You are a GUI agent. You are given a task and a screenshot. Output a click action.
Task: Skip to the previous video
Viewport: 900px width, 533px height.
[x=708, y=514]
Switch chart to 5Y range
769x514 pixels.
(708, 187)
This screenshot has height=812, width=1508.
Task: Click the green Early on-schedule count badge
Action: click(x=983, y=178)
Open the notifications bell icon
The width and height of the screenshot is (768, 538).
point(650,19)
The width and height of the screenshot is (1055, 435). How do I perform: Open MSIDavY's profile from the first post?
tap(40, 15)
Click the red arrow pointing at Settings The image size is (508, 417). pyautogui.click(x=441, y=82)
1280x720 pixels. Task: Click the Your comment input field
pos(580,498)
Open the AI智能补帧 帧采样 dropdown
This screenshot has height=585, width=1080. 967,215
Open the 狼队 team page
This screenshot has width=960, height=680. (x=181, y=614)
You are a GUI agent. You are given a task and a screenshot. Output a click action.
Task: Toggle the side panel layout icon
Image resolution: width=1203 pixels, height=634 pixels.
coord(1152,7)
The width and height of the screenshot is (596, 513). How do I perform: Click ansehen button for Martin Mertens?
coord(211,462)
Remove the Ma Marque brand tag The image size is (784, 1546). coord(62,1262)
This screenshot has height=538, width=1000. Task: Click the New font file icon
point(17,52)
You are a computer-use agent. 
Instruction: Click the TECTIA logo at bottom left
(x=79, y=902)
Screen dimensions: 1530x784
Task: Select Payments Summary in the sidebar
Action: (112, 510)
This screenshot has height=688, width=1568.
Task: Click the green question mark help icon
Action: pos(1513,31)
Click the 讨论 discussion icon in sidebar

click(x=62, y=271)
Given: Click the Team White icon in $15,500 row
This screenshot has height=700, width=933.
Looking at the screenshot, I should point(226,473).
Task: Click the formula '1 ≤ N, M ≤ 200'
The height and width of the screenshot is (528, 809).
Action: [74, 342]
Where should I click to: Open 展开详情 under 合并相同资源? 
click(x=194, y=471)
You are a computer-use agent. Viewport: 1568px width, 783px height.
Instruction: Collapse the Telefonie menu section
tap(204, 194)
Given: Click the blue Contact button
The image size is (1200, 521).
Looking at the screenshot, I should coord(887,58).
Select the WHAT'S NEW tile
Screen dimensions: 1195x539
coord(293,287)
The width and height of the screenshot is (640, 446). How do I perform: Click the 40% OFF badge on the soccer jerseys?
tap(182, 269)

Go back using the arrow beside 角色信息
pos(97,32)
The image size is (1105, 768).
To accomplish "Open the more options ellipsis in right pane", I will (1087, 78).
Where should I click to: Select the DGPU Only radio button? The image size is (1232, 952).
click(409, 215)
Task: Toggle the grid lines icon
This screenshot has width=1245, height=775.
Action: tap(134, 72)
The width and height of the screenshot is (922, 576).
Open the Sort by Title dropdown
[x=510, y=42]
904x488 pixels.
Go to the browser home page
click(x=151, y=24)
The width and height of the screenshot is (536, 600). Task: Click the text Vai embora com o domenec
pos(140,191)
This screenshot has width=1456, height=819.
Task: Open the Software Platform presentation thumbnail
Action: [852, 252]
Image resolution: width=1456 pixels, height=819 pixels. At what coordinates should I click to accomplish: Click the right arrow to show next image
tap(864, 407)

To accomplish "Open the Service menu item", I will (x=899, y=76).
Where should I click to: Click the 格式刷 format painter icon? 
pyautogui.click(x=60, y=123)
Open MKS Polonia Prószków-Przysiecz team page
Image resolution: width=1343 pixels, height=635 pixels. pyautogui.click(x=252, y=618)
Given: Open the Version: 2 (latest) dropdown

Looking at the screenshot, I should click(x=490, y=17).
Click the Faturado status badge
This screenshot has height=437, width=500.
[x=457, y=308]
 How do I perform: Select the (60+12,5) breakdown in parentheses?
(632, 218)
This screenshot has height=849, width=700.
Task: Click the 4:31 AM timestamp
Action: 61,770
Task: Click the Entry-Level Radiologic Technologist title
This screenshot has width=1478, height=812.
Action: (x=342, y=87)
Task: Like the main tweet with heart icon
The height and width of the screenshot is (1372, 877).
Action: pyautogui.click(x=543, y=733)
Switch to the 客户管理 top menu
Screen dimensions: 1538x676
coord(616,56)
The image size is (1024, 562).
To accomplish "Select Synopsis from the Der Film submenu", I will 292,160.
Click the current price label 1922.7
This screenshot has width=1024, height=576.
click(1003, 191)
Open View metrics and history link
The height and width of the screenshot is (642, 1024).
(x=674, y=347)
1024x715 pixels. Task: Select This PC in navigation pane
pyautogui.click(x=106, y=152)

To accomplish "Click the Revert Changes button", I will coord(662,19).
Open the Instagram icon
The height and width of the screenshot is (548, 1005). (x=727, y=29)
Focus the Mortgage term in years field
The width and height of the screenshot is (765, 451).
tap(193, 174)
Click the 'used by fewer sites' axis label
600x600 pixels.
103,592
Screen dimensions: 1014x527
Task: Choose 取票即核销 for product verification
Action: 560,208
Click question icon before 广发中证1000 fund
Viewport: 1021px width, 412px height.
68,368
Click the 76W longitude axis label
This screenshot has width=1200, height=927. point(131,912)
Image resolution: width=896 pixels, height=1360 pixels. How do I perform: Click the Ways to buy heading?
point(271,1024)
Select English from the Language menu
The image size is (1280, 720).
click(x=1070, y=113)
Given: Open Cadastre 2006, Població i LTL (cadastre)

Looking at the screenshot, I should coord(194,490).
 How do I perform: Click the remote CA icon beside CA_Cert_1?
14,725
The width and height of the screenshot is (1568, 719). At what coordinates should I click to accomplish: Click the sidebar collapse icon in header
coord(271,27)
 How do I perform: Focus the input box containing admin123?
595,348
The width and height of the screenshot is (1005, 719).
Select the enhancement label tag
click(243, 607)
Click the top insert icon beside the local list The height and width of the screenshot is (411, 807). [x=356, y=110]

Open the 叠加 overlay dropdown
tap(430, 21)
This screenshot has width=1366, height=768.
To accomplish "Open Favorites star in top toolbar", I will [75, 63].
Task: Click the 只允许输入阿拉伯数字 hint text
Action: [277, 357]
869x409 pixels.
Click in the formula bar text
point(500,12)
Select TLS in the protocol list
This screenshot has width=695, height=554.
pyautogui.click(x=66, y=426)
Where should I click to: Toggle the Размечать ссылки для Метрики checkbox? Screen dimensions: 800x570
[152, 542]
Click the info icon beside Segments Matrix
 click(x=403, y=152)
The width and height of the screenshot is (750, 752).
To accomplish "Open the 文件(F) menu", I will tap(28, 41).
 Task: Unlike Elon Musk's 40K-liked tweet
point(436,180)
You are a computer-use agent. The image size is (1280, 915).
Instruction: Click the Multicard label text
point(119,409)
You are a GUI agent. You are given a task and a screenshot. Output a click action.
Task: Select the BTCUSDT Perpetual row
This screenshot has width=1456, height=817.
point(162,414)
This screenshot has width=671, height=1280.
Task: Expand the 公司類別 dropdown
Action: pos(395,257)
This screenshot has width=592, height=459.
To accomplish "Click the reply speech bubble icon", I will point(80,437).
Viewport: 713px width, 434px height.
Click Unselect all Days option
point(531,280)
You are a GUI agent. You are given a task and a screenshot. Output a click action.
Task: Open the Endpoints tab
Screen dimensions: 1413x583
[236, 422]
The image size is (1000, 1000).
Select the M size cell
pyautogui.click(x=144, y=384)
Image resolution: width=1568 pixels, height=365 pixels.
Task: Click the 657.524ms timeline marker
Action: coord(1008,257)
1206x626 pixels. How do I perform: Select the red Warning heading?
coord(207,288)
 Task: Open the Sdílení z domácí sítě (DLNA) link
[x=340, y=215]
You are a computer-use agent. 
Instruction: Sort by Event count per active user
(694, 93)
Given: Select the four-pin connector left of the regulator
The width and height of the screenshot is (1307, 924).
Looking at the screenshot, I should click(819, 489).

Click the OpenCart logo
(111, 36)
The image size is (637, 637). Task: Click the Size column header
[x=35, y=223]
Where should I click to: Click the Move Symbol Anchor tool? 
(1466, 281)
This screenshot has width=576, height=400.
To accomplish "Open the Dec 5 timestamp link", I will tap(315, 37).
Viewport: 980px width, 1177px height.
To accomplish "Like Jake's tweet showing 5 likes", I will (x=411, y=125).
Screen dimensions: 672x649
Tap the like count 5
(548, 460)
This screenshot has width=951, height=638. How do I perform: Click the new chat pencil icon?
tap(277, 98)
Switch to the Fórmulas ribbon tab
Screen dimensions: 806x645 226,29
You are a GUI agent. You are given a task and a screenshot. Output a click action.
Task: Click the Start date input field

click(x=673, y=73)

+ + + +

WHAT YOU ARE ASKED TO DO: Lines with "computer": copy every one of them from the listing above.

YOUR RESPONSE:
You are a computer-use agent. 
You are a computer-use agent. Viewport: 1568px width, 783px height.
You are a computer-use agent. The image size is (1280, 915).
You are a computer-use agent. 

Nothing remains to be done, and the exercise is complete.